En 2026, les règles HCSF imposent 35 % d'endettement maximum et les banques exigent quasi systématiquement un apport couvrant au minimum les frais de notaire (7-8 % de l'achat). Résultat : pour un bien à 150 000 EUR, on vous demande 12 000-15 000 EUR minimum.
Mais "quasi systématiquement" ne veut pas dire "toujours". Voici les 5 stratégies qui fonctionnent encore en 2026, et celles qu'il faut oublier.
Ce qui ne marché plus en 2026
Le financement 110 % "classique"
En 2020, 32 % des prêts immobiliers étaient accordés sans apport. En 2026, ce chiffre est tombé à 8-10 %, et uniquement pour des profils exceptionnels. Si vous êtes jeune actif avec un seul CDI et 0 EUR d'épargne, inutile de vous mentir : aucune banque ne vous suivra sur du locatif sans apport.

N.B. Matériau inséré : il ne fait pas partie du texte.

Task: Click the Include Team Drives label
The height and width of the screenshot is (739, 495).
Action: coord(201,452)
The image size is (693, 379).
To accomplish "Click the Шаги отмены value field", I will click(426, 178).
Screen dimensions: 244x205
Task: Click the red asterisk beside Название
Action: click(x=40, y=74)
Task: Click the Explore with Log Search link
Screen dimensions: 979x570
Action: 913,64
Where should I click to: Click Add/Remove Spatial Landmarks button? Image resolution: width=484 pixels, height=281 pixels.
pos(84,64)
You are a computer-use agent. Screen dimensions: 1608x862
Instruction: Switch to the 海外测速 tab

Le "prêt à taux zéro" pour de l'investissement
Le PTZ est réservé à la résidence principale. Certains "formateurs" suggèrent d'acheter en RP puis de relouer. C'est légal à condition d'y habiter réellement au moins 6 ans (ou 1 an dans certains cas spécifiques). Mais la banque vérifie, et mentir est une fraude au crédit.
Le montage SCI IS sans apport
Contrairement à une croyance répandue, les banques sont encore plus exigeantes avec les SCI qu'avec les particuliers. L'apport demandé est souvent de 15-20 % minimum.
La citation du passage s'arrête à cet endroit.